+++ DATA ROWS +++

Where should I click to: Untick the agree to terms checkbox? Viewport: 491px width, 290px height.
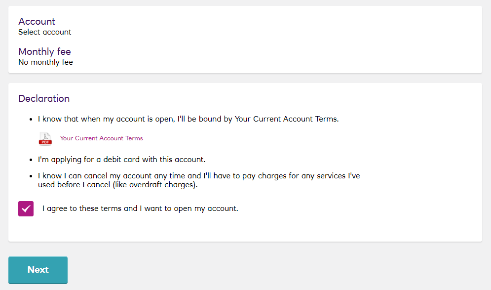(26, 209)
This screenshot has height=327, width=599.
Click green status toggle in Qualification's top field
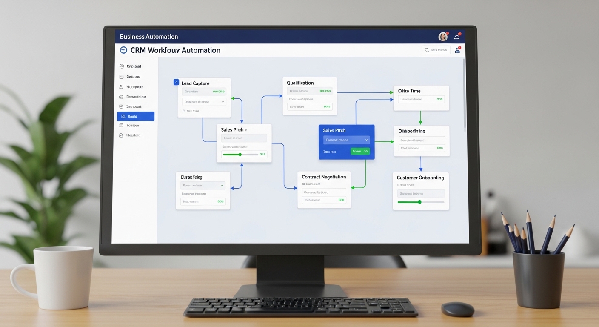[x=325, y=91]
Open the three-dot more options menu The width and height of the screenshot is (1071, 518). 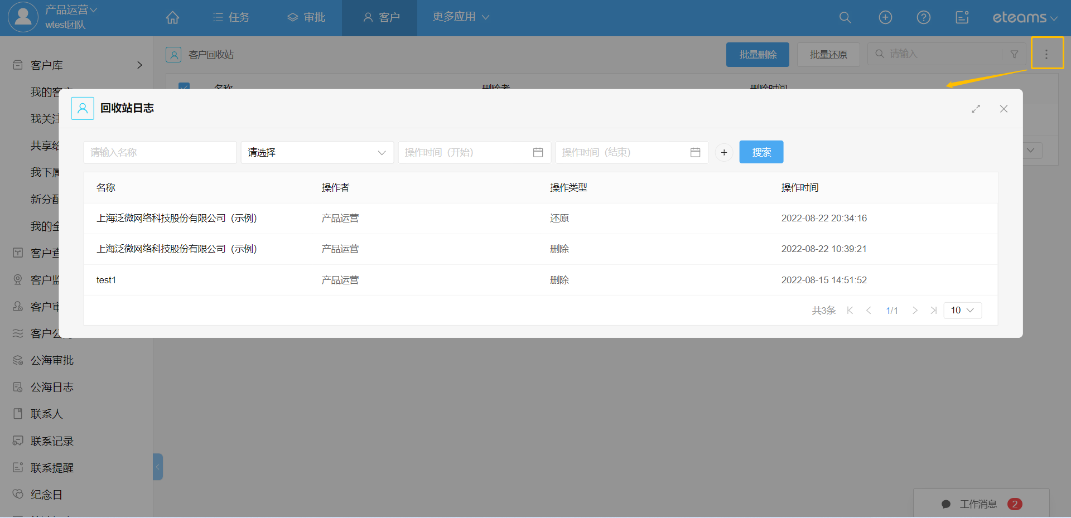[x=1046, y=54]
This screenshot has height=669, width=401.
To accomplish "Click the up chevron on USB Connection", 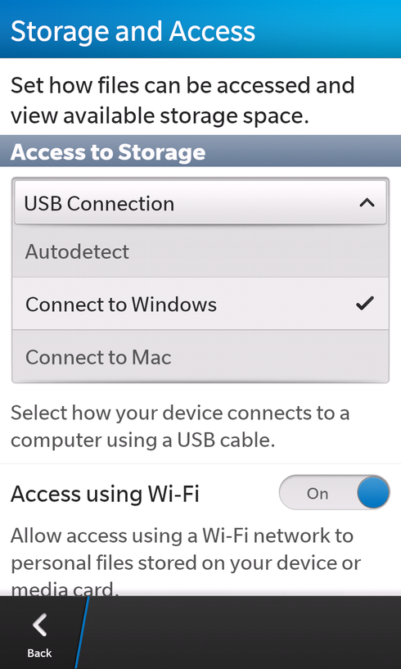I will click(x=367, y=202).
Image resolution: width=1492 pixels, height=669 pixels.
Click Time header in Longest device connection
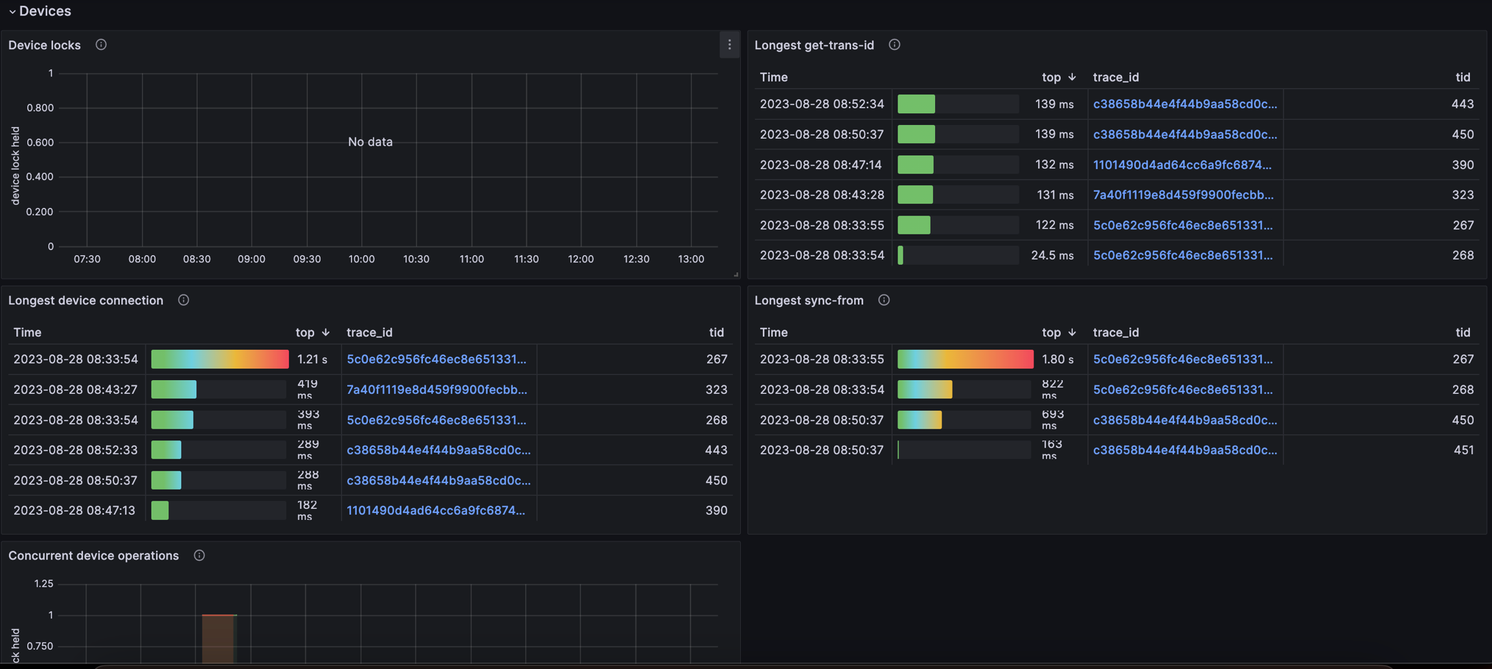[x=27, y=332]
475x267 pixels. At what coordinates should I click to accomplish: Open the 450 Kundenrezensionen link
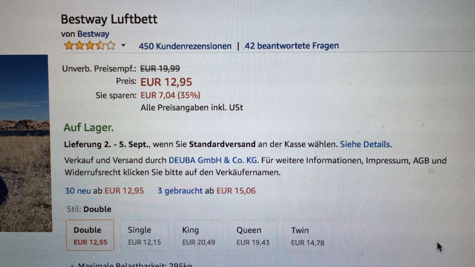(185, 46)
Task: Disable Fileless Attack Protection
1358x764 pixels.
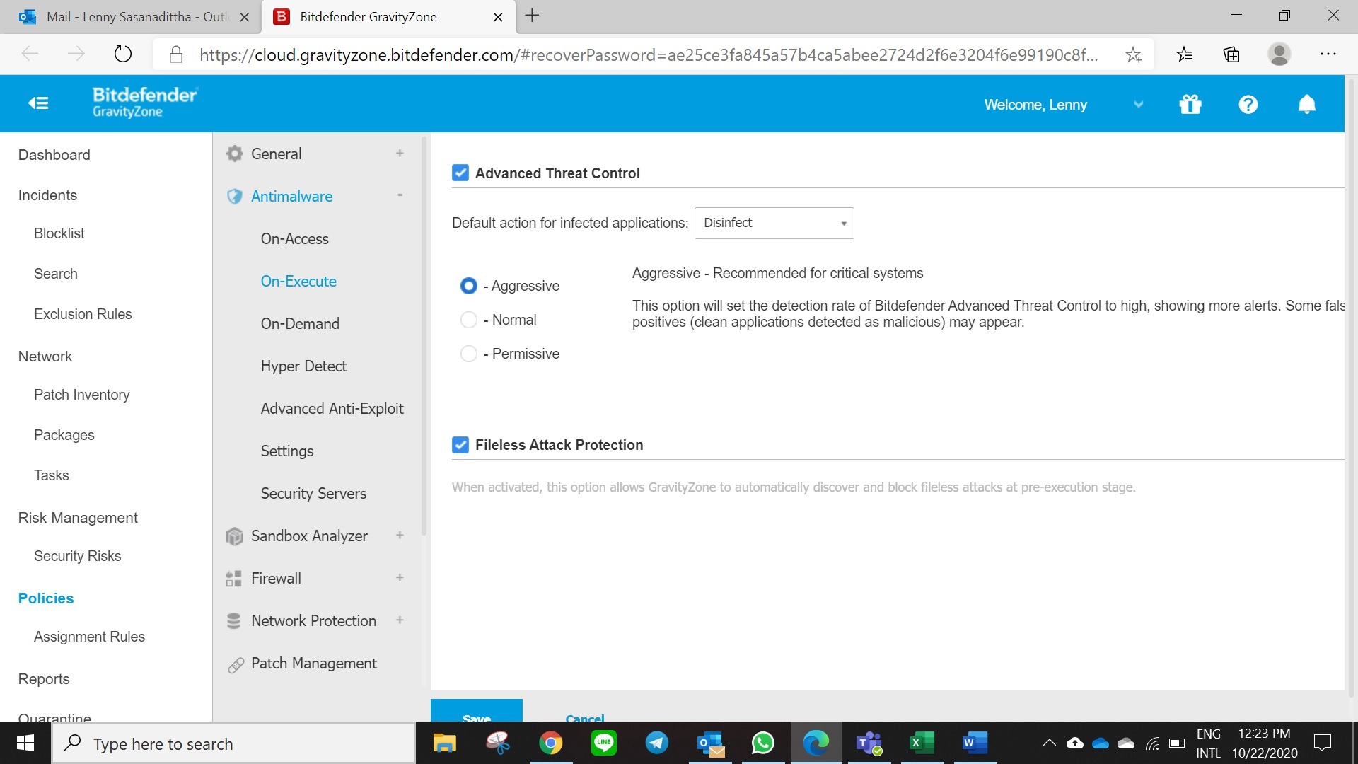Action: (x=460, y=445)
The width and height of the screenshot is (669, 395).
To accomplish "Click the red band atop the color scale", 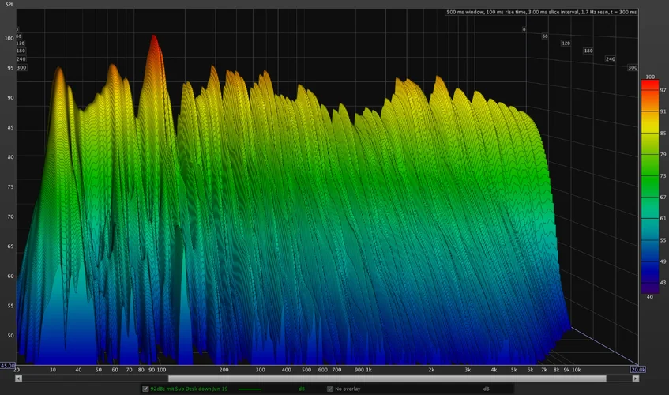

+++
+++ DATA ROWS +++

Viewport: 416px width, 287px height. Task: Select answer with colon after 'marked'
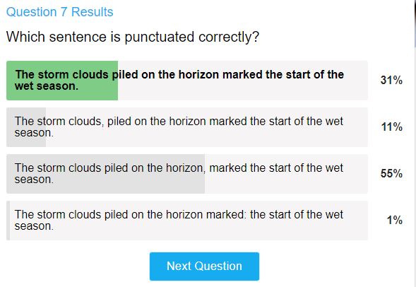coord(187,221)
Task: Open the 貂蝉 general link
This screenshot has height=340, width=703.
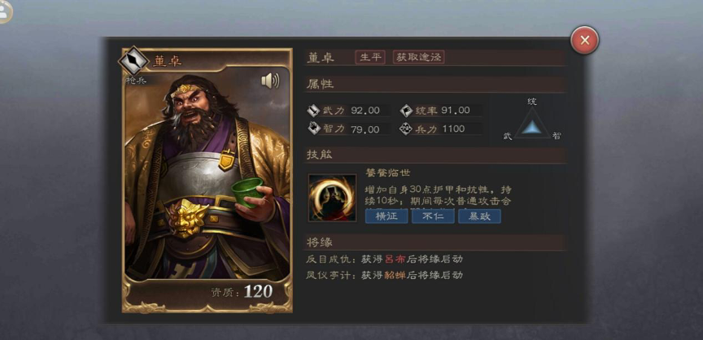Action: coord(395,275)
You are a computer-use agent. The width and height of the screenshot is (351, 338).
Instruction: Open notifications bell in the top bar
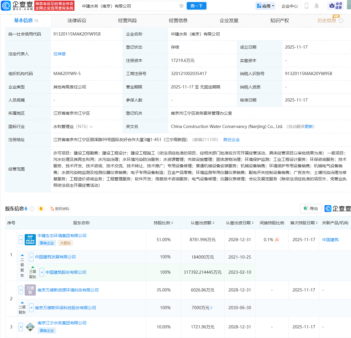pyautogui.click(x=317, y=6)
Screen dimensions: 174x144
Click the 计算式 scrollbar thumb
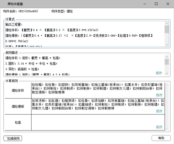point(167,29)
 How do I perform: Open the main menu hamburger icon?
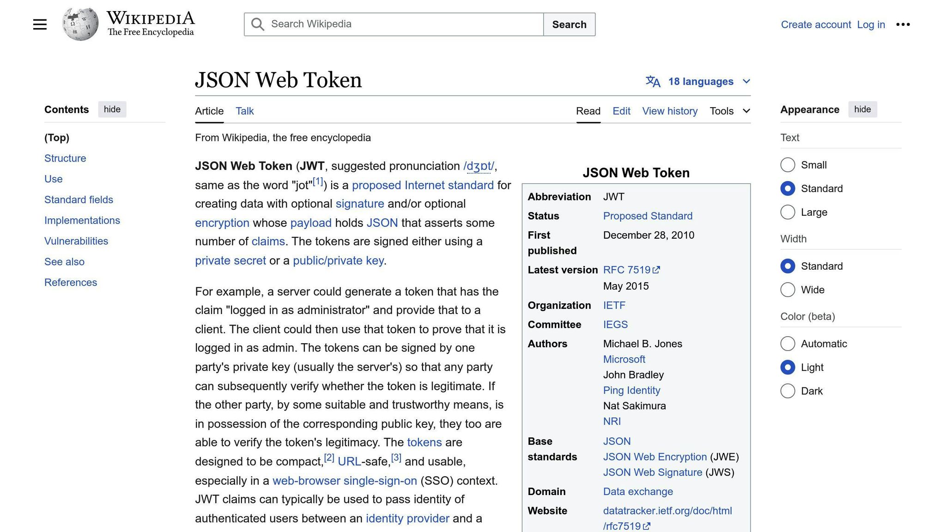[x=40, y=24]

+++
+++ DATA ROWS +++

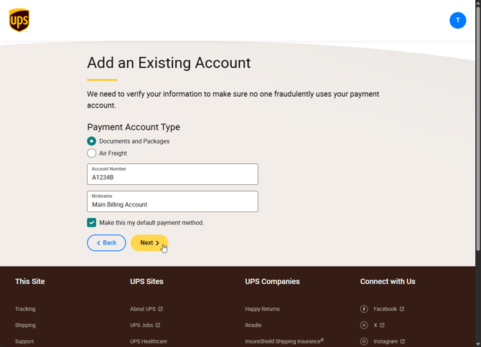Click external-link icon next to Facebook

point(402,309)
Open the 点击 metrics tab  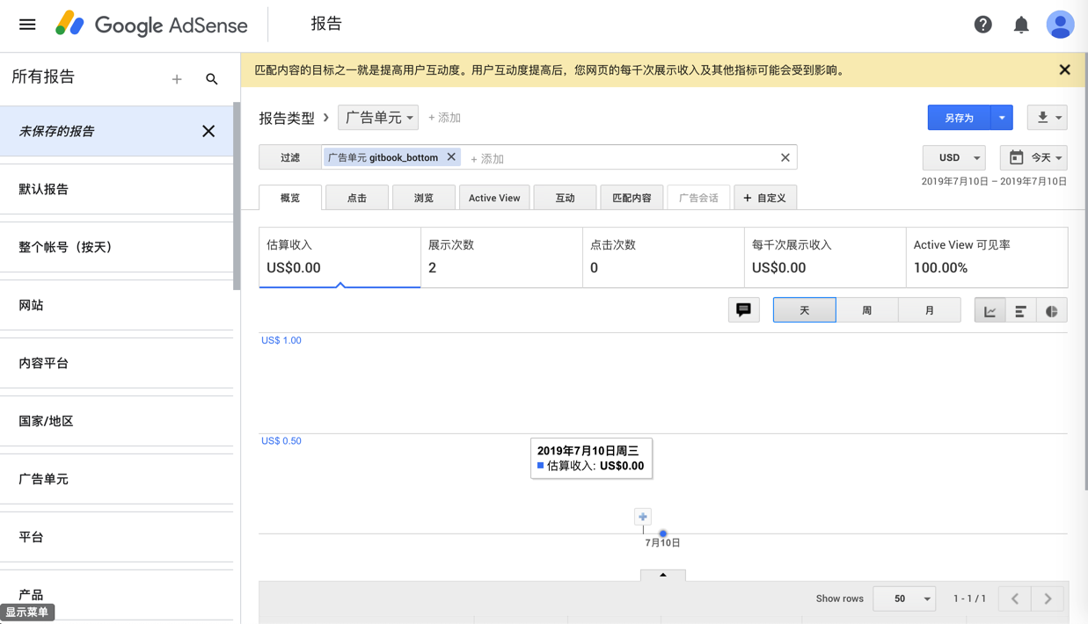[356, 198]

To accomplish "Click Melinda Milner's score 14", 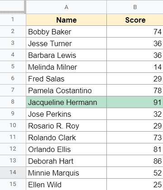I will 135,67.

+++

**WRITTEN INSTRUCTION:** Switch "hamburger icon" to "navigation button" in the records between the lines holding "How do I perform: Open" and "[x=40, y=24]", inclusive, and give those lines again with nothing else changed. Leave the pictures out.

**SOLVED EXERCISE:**
 How do I perform: Open the main menu navigation button?
[x=40, y=24]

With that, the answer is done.